● **RECORDS SUPPLIED**

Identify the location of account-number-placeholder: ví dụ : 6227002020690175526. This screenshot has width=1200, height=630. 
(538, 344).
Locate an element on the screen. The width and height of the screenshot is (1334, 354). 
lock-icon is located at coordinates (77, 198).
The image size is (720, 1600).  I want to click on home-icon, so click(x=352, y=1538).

---

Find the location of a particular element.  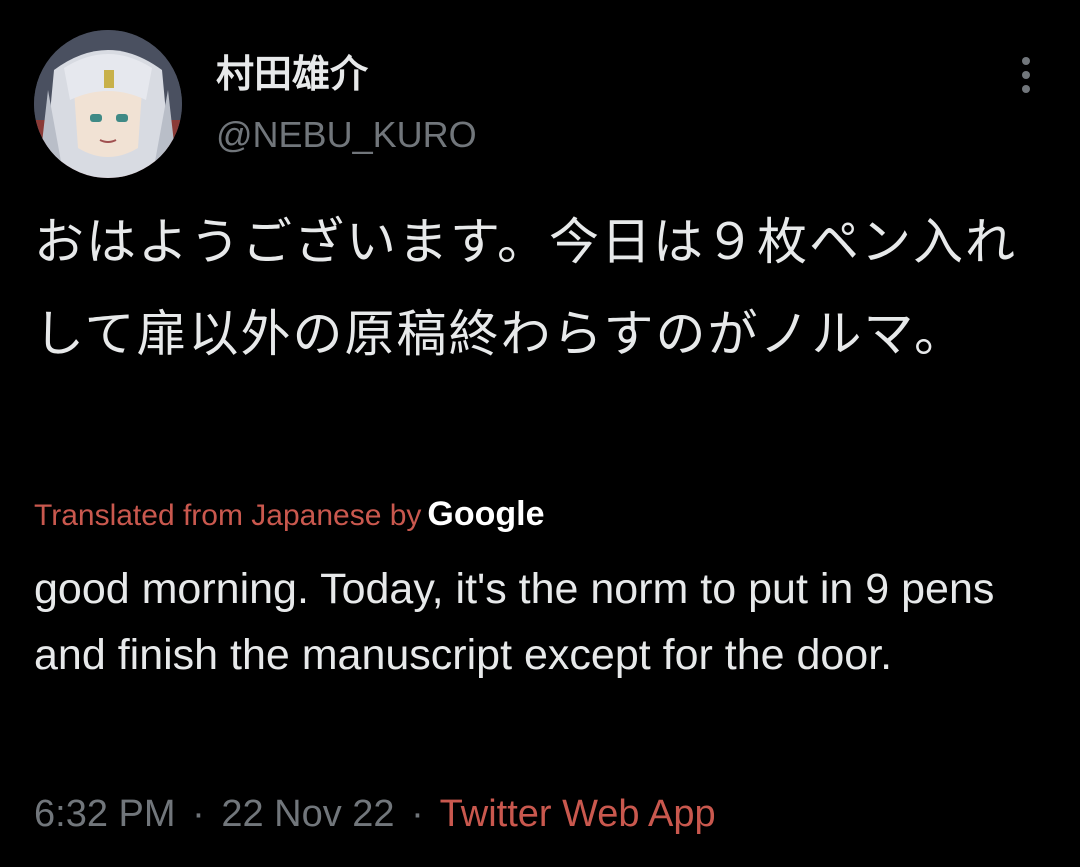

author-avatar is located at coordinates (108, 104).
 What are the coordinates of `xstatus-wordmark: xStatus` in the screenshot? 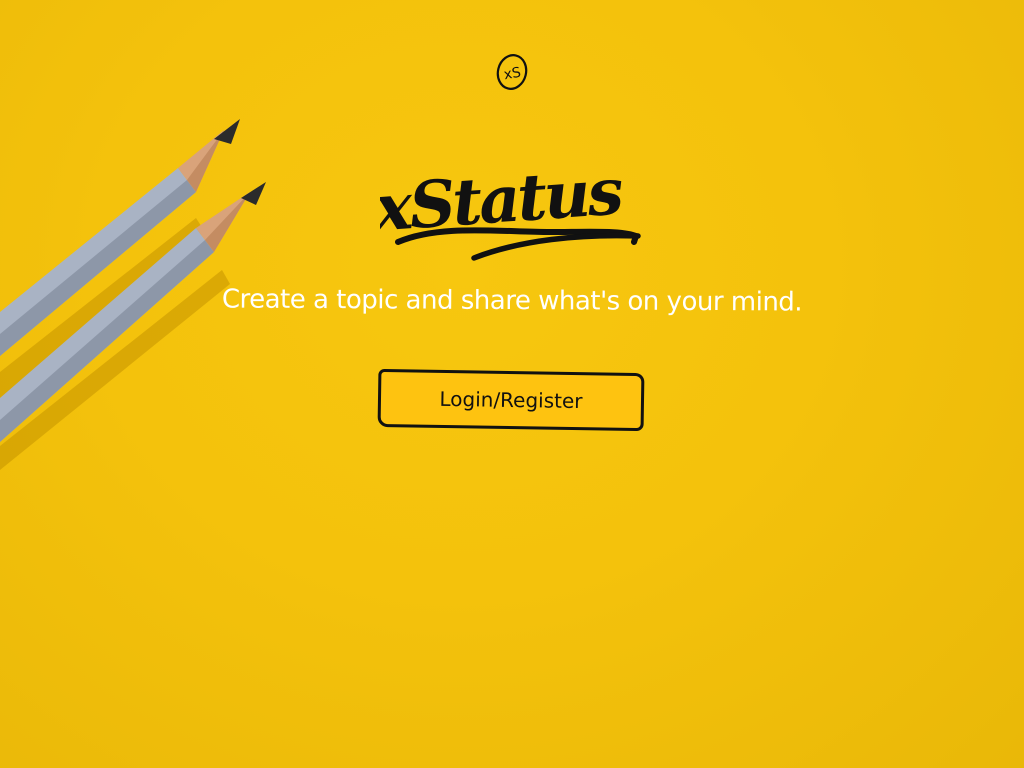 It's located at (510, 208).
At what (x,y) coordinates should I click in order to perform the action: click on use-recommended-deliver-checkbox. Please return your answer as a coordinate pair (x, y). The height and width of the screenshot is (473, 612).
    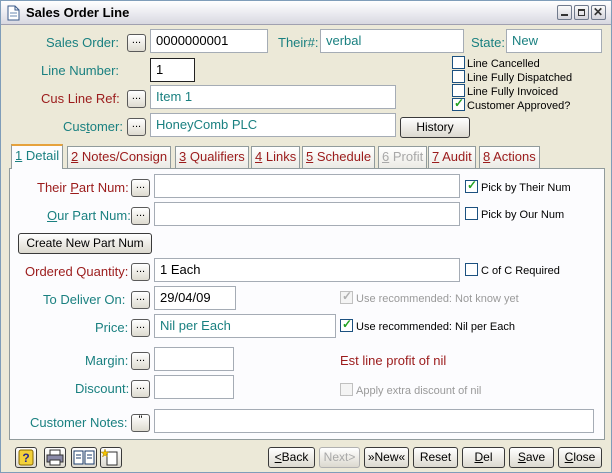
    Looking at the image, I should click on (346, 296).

--

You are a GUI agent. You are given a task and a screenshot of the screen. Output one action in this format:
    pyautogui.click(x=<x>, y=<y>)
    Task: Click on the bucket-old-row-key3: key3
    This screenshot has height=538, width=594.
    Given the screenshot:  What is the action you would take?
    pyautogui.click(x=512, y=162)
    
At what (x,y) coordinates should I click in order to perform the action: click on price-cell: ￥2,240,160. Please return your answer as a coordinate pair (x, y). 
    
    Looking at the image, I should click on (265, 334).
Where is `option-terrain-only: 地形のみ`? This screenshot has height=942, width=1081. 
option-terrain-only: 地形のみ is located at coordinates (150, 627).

● **WHAT YOU SHOULD DO**
Put the lines above, from the line containing "has height=942, width=1081." through the line containing "option-terrain-only: 地形のみ is", into a numbered list. Include both of those lines and leave out any blank lines.

● **EXERCISE RESPONSE**
1. Where is `option-terrain-only: 地形のみ`? This screenshot has height=942, width=1081. 
2. option-terrain-only: 地形のみ is located at coordinates (150, 627).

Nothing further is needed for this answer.